* [任务目标]:
1) 将 comiccrawler 软件包说明中以"Comic Crawler 是用來扒圖"开头的段落改写为要点列表，并保留其主要信息。
2) 返回 comiccrawler 软件包说明中从"Comic Crawler 是用來扒圖的一支"起、到"return verbose info?"为止（含该处）的原文。
3) 列出 comiccrawler 软件包说明中通过 Requires-Dist 声明的全部依赖包，并附上各自的版本要求。

* [原文展示]:
▼
Metadata-Version: 2.0
Name: comiccrawler
Version: 2016.4.21
Summary: An image crawler with extendible modules and gui
Home-page: https://github.com/eight04/ComicCrawler
Author: eight
Author-email: eight04@gmail.com
License: MIT
Keywords: image crawler
Platform: UNKNOWN
Classifier: Development Status :: 5 - Production/Stable
Classifier: Environment :: Console
Classifier: Environment :: Win32 (MS Windows)
Classifier: Intended Audience :: End Users/Desktop
Classifier: License :: OSI Approved :: MIT License
Classifier: Natural Language :: Chinese (Traditional)
Classifier: Operating System :: Microsoft :: Windows :: Windows 7
Classifier: Programming Language :: Python :: 3.4
Classifier: Topic :: Internet
Requires-Dist: docopt (~=0.6.2)
Requires-Dist: pyexecjs (~=1.3.1)
Requires-Dist: pythreadworker (~=0.4.0)
Requires-Dist: requests (~=2.9.1)
Requires-Dist: safeprint (~=0.1.1)

Comic Crawler
=============

Comic Crawler 是用來扒圖的一支 Python Script。擁有簡易的下載管理員、圖書館功能、 與方便的擴充能力。

2016.2.27 更新
--------------

-  "www.comicvip.com" 被 "www.comicbus.com" 取代。詳細請參考 `#7 <https://github.com/eight04/ComicCrawler/issues/7>`__

Todos
-----

-  Make grabber be able to return verbose info?
-  Need a better error log system.
▲
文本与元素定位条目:
▼
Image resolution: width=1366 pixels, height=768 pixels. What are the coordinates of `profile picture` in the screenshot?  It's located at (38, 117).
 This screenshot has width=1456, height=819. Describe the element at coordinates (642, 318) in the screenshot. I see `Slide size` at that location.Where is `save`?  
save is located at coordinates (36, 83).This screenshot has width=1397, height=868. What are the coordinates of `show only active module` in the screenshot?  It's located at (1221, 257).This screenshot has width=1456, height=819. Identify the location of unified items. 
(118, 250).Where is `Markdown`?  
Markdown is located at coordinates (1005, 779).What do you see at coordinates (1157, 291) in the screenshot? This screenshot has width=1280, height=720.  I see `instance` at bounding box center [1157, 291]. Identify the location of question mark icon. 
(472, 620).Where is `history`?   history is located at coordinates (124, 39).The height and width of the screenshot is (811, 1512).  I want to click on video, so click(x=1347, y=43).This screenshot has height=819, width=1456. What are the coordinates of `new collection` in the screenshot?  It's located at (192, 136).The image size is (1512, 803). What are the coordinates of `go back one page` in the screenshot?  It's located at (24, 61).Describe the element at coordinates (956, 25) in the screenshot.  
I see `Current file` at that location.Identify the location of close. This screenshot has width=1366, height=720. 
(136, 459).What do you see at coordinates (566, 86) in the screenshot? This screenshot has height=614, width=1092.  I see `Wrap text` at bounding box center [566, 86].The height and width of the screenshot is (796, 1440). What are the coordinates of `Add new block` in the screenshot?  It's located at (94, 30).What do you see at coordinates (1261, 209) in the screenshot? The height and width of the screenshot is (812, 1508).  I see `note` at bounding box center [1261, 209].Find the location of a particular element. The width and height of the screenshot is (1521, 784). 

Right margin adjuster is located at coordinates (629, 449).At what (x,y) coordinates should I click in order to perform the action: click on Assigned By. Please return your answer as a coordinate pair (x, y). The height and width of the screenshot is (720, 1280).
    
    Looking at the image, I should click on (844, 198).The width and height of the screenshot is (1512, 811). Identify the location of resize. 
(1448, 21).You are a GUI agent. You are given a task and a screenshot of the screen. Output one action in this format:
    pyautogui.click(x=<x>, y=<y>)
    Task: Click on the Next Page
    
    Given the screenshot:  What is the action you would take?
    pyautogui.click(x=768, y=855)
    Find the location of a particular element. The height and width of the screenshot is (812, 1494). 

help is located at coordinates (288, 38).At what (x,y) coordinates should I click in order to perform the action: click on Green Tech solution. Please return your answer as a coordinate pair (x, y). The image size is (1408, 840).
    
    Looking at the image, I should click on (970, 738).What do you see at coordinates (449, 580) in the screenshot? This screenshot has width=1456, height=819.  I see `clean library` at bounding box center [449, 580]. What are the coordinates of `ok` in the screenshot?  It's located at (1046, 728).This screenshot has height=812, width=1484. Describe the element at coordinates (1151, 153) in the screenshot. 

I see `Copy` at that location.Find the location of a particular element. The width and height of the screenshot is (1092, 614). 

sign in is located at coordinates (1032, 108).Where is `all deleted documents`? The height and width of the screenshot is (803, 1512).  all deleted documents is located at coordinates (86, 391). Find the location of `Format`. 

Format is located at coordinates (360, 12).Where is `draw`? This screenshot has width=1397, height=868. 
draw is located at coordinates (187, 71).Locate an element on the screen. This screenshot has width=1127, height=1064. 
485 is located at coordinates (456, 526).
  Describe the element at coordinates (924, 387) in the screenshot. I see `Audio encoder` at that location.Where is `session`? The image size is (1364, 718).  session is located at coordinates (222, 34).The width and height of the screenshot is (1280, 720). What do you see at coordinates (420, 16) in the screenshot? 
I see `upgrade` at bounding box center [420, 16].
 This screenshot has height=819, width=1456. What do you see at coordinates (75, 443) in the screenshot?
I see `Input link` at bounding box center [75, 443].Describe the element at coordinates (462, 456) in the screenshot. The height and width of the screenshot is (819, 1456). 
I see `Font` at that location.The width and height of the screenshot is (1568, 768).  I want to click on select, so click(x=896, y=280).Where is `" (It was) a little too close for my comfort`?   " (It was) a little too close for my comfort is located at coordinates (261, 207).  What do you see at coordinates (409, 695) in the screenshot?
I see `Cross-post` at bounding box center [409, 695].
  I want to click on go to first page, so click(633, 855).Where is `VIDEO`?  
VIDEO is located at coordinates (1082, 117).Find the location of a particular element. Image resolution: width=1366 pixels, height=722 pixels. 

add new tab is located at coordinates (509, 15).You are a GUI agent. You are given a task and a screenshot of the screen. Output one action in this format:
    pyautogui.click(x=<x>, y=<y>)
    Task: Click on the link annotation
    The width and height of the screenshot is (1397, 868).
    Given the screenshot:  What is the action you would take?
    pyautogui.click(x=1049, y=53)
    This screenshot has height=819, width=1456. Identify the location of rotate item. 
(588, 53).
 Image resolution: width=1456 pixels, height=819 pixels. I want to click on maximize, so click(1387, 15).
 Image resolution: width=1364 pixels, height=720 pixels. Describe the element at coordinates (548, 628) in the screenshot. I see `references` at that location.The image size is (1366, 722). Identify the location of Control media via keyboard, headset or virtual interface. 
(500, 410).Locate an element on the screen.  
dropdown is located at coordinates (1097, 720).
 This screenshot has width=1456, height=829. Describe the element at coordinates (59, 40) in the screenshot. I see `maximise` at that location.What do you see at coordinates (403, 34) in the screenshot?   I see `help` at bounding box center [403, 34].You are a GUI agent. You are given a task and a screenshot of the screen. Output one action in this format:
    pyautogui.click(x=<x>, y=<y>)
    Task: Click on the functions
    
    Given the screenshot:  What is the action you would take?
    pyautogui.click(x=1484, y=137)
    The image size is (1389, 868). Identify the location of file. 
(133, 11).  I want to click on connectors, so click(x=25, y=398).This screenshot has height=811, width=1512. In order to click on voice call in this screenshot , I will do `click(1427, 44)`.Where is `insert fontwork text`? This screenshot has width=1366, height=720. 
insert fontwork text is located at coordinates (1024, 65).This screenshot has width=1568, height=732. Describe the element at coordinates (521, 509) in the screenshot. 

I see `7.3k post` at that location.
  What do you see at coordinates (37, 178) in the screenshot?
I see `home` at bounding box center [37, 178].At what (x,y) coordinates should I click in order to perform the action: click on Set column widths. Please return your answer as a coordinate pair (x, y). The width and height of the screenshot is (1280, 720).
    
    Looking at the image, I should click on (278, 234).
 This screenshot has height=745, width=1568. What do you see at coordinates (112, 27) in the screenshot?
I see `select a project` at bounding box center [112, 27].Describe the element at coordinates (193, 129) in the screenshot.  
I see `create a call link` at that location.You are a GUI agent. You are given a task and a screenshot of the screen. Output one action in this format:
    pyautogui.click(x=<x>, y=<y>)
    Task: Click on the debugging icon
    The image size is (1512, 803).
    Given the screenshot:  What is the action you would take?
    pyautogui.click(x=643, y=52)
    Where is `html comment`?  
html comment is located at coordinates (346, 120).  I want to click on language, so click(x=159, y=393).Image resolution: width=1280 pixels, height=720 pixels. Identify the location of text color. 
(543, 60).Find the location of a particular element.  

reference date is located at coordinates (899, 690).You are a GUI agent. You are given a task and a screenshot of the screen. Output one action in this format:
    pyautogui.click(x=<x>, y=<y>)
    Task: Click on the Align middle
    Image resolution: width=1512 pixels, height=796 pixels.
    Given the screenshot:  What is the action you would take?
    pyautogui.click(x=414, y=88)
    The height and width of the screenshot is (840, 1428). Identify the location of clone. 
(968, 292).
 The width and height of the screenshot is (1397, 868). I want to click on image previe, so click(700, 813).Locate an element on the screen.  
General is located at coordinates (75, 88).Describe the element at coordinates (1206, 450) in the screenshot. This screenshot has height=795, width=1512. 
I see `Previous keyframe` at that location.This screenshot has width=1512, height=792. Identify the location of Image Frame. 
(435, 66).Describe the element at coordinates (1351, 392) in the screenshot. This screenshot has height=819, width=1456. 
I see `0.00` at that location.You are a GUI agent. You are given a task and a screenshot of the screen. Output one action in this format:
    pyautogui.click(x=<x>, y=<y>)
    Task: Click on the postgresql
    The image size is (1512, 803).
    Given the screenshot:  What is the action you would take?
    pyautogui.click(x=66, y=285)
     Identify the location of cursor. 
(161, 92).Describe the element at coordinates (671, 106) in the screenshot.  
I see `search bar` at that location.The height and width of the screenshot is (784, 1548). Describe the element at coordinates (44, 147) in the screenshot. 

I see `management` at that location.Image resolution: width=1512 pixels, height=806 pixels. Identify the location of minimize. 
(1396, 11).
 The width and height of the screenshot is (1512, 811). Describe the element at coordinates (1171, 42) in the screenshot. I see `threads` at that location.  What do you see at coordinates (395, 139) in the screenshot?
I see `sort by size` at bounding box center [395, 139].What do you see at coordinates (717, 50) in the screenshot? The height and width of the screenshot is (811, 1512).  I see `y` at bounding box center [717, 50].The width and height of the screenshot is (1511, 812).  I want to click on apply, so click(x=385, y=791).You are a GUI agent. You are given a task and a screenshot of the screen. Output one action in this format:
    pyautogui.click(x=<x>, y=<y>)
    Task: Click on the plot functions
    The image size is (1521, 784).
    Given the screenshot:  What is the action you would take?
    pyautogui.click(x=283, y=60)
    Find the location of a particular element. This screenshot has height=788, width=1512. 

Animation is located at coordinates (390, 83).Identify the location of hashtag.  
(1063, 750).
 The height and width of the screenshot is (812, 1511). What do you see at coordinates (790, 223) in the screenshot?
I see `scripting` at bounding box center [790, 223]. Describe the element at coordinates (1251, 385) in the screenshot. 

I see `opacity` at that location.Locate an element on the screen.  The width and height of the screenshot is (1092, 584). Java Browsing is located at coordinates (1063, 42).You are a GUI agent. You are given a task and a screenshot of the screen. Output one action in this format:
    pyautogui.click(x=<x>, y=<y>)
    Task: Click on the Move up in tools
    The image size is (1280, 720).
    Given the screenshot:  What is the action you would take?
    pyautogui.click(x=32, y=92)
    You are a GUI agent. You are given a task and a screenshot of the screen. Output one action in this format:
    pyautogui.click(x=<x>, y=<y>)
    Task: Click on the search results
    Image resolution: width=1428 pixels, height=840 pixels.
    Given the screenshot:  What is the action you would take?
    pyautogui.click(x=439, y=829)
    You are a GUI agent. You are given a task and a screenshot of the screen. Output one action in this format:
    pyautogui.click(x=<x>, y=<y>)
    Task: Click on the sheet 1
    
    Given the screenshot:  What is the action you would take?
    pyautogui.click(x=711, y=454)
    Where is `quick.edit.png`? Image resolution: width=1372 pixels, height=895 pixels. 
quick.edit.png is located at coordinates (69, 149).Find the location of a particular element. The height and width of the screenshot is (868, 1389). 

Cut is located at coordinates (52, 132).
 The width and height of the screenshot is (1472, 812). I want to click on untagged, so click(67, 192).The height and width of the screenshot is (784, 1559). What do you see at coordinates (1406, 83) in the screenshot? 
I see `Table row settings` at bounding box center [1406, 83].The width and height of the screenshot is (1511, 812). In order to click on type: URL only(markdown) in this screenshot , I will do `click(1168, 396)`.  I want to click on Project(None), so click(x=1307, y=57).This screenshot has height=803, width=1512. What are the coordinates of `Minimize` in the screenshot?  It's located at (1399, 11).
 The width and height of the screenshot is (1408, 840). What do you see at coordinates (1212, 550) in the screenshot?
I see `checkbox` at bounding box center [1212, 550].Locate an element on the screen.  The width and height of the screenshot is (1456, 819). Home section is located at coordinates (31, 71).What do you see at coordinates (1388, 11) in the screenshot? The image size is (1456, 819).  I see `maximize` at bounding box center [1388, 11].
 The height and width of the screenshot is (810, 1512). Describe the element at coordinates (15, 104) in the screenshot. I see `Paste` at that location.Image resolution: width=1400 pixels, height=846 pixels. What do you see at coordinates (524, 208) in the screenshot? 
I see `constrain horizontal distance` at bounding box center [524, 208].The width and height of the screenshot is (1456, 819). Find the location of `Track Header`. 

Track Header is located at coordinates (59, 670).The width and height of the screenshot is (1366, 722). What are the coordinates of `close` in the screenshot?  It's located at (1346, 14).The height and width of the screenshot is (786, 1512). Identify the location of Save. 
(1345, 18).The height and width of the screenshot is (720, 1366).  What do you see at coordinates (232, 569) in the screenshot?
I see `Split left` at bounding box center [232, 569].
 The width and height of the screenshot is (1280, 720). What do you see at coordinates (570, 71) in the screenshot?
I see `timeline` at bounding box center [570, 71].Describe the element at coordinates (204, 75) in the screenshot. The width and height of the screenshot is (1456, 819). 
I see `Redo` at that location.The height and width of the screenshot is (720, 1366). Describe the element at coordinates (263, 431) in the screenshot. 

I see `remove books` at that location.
▲
* [逐题解答]:
1)
- Comic Crawler 是一支用来抓取图片的 Python 脚本
- 带有简易的下载管理器
- 具备图书馆功能
- 扩充能力方便

2)
Comic Crawler 是用來扒圖的一支 Python Script。擁有簡易的下載管理員、圖書館功能、 與方便的擴充能力。

2016.2.27 更新
--------------

-  "www.comicvip.com" 被 "www.comicbus.com" 取代。詳細請參考 `#7 <https://github.com/eight04/ComicCrawler/issues/7>`__

Todos
-----

-  Make grabber be able to return verbose info?

3)
- docopt (~=0.6.2)
- pyexecjs (~=1.3.1)
- pythreadworker (~=0.4.0)
- requests (~=2.9.1)
- safeprint (~=0.1.1)